22. The position was again illuminatingly highlighted in State of U.P. v. Krishna Copal . Similar view was also expressed in Gangadhar Behera and Ors. v. State of Orissa (Emphasis added).

32. In the light of the aforesaid principles we think that the grounds for acquittal in the instant case are illegal unwarranted and based on a misappreciation of the evidence because of attachment of undue weight to unimportant discrepancies and inconsistencies, which has resulted in a miscarriage of justice. In this view of the matter the acquittal of the accused by the trial Court is set aside. The accused is hereby convicted and sentenced under both Sections 302 IPC and 376 IPC.

33. The last question that arises is as to what should be the appropriate sentence in this case. In a recent decision of the apex Court in Amrit Singh v. State of Punjab Cr. Appeal No. 1327 of 2005 decided on 10.11.2006 involving rape of a 7-8 year old child where the antemortem injuries showed bleeding from the vulva, dry leaves in the hairs, mouth open and froth trickling out from left angle, but there was no evidence of strangulation and excess of bleeding appeared to be the cause of death (which was similar to the position in the present case where also the postmortem report did not indicate asphyxia, and shock and haemorrhage had been described as the cause of death), the apex Court concluded that even though the offence of brutal rape "may look heinous but under no circumstances, it can be said to be a rarest of rare case" justifying a death sentence and awarded imprisonment for life. The act of the appellant Amrit Singh therein was described as a momentary lapse on seeing a lonely girl at a secluded place.

34. Again in Surendra Pal Shivbalakpal v. State of Gujarat 2004 Cri. L.J. 4642 where the accused who was a migrant labour aged 36 years and was found involved in the kidnapping, rape and murder of a little girl, and where the cause of death was asphyxia and the dead body of the deceased Savitri @ Sanju was even discovered in pursuance of the statement of the appellant under Section 27 of the Evidence Act. However the death sentence awarded by the Courts below was altered by the Apex Court to a sentence of life imprisonment on the grounds that there was no evidence that the appellant was involved earlier in any other criminal offence. He was a migrant labour from U.P. and living in impecunious circumstances and it could not be said that he would be a menace to society in future, and no material was placed to support such a contention by the prosecution. Hence the Hon'ble Supreme Court did not think that it was a 'rarest of rare case' calling for the death penalty, and instead awarded life imprisonment.

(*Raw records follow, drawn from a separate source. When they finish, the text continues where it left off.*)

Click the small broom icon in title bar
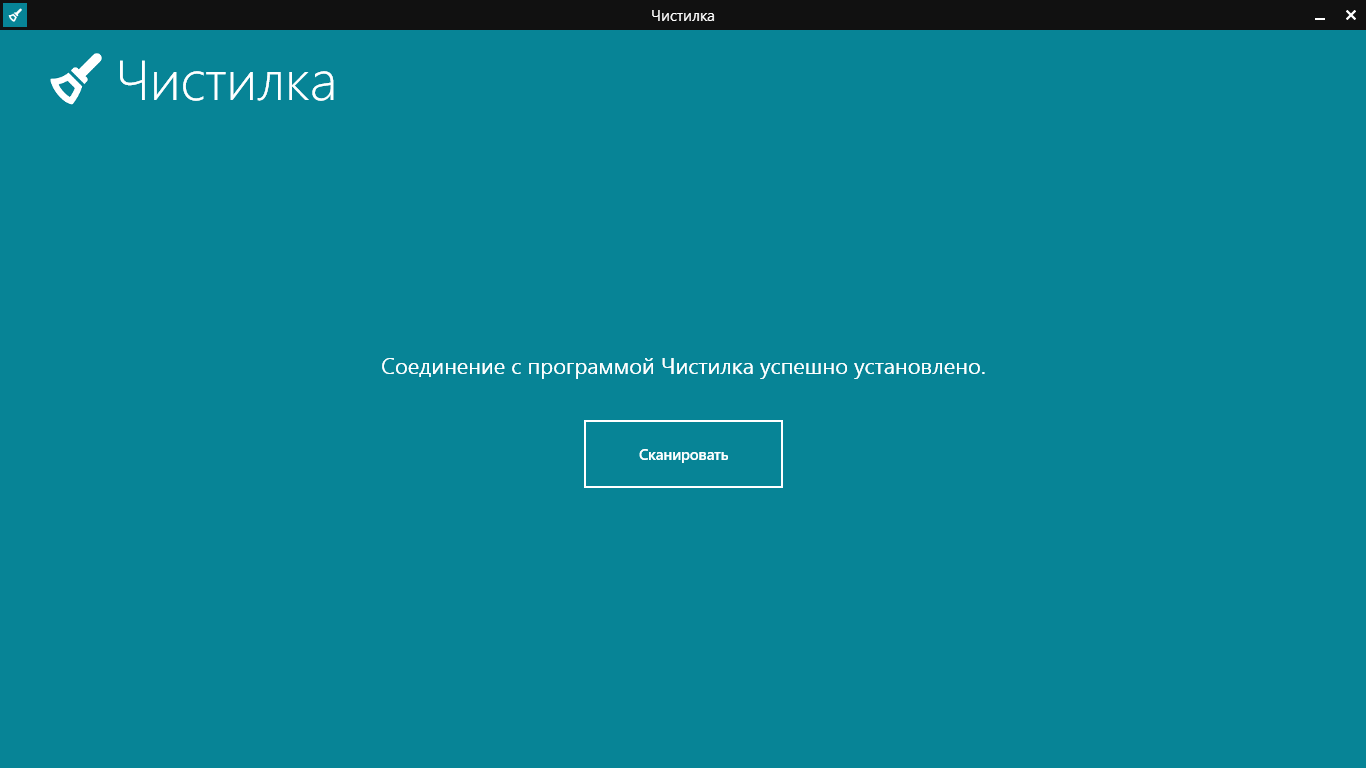 point(15,15)

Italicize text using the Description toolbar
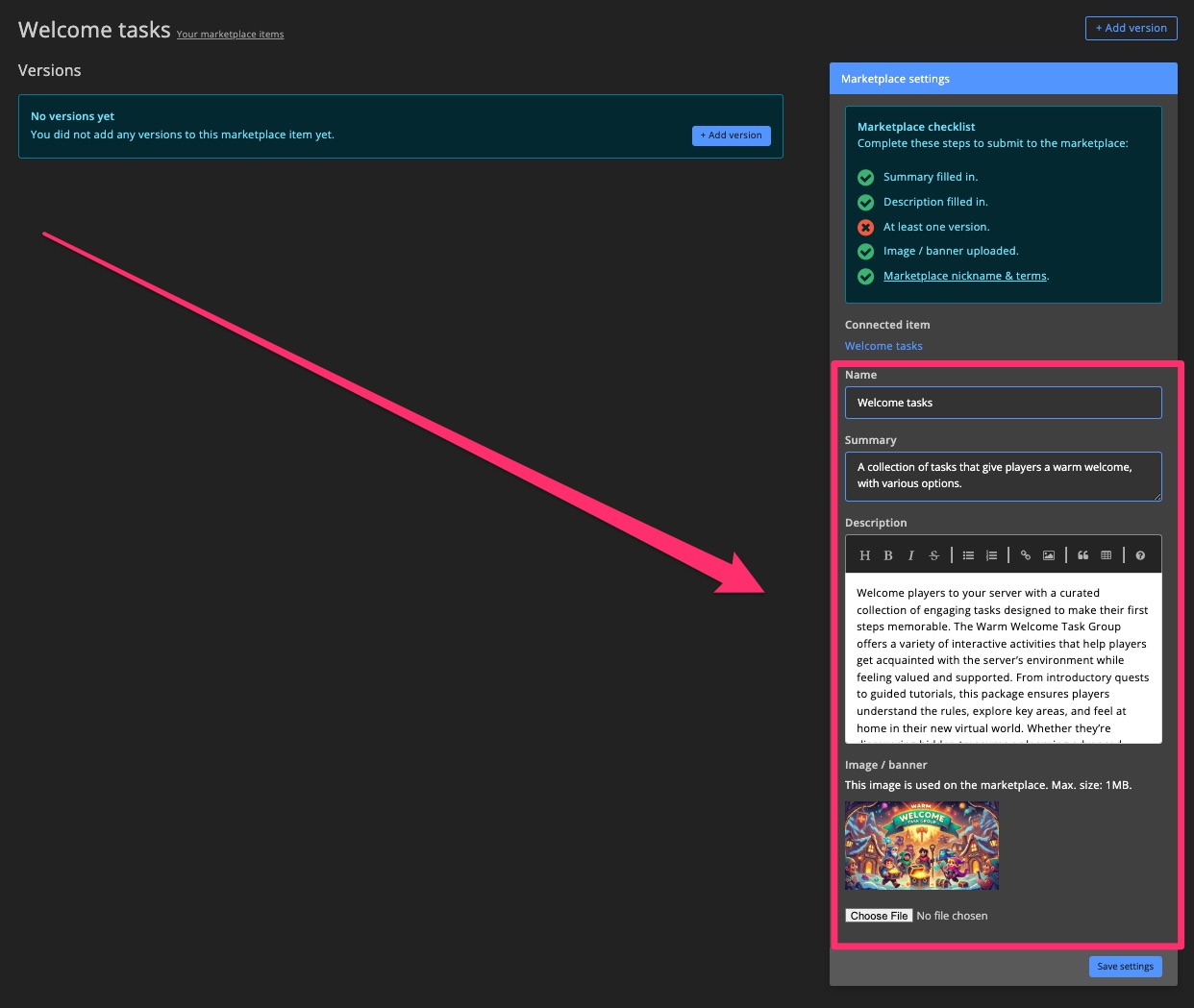(910, 554)
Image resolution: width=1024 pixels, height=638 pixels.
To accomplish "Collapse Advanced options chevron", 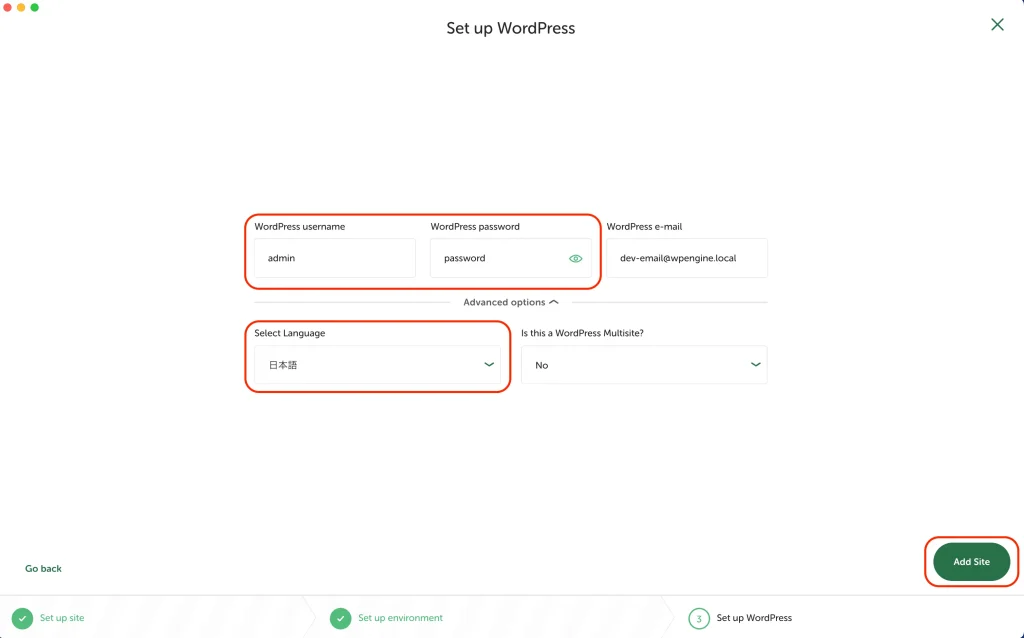I will click(554, 302).
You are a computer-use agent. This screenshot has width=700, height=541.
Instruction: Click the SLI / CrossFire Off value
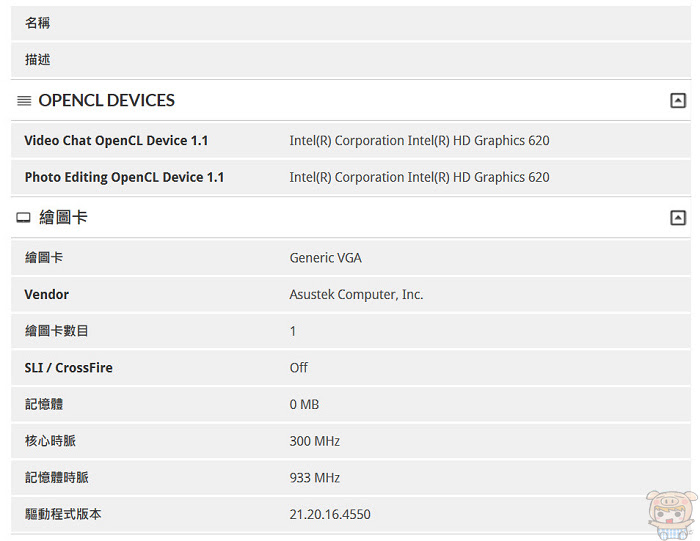point(298,368)
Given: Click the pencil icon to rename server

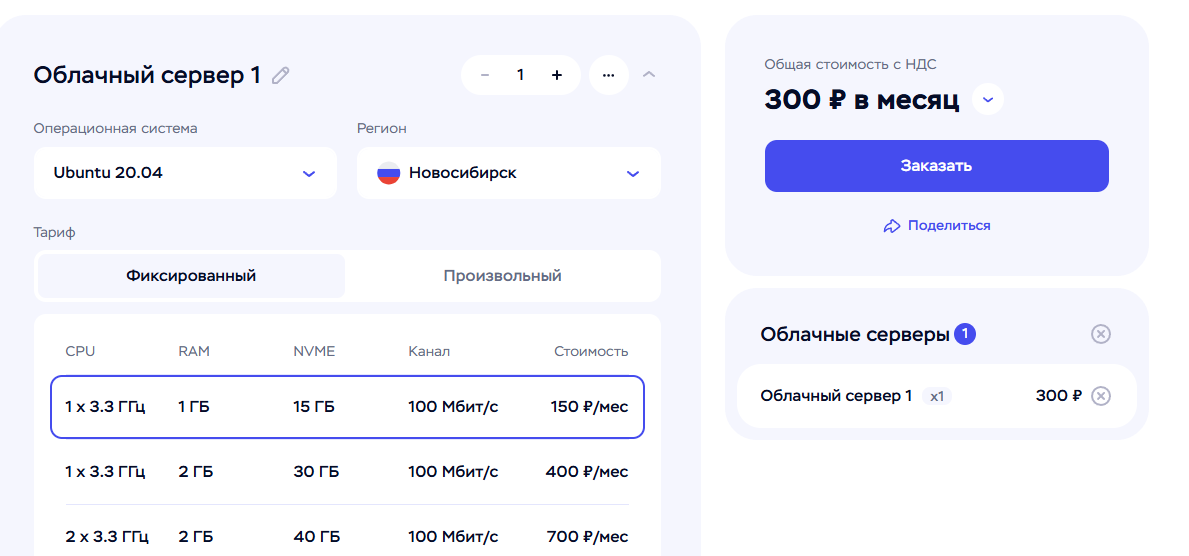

35. In the instant Government appeal against acquittal, where the accused was released pursuant to his acquittal dated 2.2.99, and thereafter on admission of the Government Appeal and issuance of non-bailable warrants therein he was taken into custody on 7.12.2001. However he was again released on bail by orders of this Court dated 26.4.2002 and thereafter he has remained on bail. There is no material on record to suggest that he committed any offence or misused the bail granted to him in any manner. In this view of the matter and in the light of the observations in the aforesaid two decisions of the Hon'ble Supreme Court we do not think that this is 'a rarest of rare case' where only a sentence of death must be awarded and the option of awarding life imprisonment is unquestionably foreclosed. We think that the ends of justice would be met if the respondent accused Ramesh Harijan is sentenced to imprisonment for life both under Sections 302 and 376 IPC. Both the sentences shall run concurrent.

36. The accused, Ramesh Harjan, is on bail. His bail bonds are cancelled and sureties are discharged. He should be taken into custody forthwith to serve out the sentence awarded to him.

The office is directed to communicate this order to the CJM concerned within a week for compliance.